Ost-Beauftragter warnt Scholz vor "Steuererhöhungs-Fantasien" - Michael Warren

Der Soli ist vielen Steuerzahlern ein Dorn im Auge. Wird er künftig nur noch von Besserverdienern bezahlt werden müssen?

Das Bundesfinanzministerium hat Meldungen zurückgewiesen, nach denen Finanzminister Olaf Scholz (SPD) und sein Haus eine Integration des Solidaritätszuschlages für die oberen 10 Prozent der Einkommen in die Einkommensteuer plant. Mit diesem Trick solle der Soli, den die große Koalition langfristig abschaffen will, eine Art "Reichensteuer" werden, berichtet die "Bild"-Zeitung am Mittwoch". "Im Bundesministerium der Finanzen gibt es solche Pläne nicht", erklärte Ministeriumssprecherin Jeanette Schwamberger dazu. "Wir halten uns strikt an den Koalitionsvertrag, der für diese Legislaturperiode vorsieht, den Soli von 2021 an für 90 Prozent der heute Steuerpflichtigen abzuschaffen".

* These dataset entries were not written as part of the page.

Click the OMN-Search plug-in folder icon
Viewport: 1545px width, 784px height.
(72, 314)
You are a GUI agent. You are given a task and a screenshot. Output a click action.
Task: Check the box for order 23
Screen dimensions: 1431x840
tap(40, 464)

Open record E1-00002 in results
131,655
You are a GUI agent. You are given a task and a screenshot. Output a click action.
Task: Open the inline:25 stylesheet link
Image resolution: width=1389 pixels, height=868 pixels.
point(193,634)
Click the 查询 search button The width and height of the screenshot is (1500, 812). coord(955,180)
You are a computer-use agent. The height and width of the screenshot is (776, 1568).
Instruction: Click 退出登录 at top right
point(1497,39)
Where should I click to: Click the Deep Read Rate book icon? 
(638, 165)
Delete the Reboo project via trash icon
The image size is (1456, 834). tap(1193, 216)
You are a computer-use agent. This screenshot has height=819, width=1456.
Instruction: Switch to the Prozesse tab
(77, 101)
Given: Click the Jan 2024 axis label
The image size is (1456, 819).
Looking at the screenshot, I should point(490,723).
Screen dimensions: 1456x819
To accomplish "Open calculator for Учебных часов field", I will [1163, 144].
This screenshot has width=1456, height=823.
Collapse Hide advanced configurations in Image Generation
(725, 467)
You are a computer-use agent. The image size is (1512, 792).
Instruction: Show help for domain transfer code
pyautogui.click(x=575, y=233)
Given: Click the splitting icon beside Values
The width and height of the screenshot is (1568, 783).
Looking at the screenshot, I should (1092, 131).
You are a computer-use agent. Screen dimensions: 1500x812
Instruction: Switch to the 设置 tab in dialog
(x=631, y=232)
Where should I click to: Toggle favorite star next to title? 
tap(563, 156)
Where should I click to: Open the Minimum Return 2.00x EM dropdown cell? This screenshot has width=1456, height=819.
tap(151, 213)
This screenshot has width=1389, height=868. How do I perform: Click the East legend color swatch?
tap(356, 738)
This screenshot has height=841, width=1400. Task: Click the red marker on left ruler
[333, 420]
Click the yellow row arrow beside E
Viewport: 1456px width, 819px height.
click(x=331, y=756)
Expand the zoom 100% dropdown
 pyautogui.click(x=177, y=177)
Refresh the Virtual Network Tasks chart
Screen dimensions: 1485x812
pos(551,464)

Der Ost-Beauftragte Christian Hirte von der CDU forderte in dem Bericht mittelfristig eine "komplette Abschaffung" des Solidaritätszuschlags, der eigentlich für den Aufbau Ost bestimmt ist. Der Zuschlag dürfe "nicht zur Debatte über Steuererhöhungs-Fantasien werden", so.

Und FDP-Fraktionsvize Florian Toncar wirft Scholz "Trickserei" vor: "Die Kanzlerin muss schnell klarstellen, dass sie diese Steuererhöhung nicht mitmacht", sagte Toncar zu "Bild".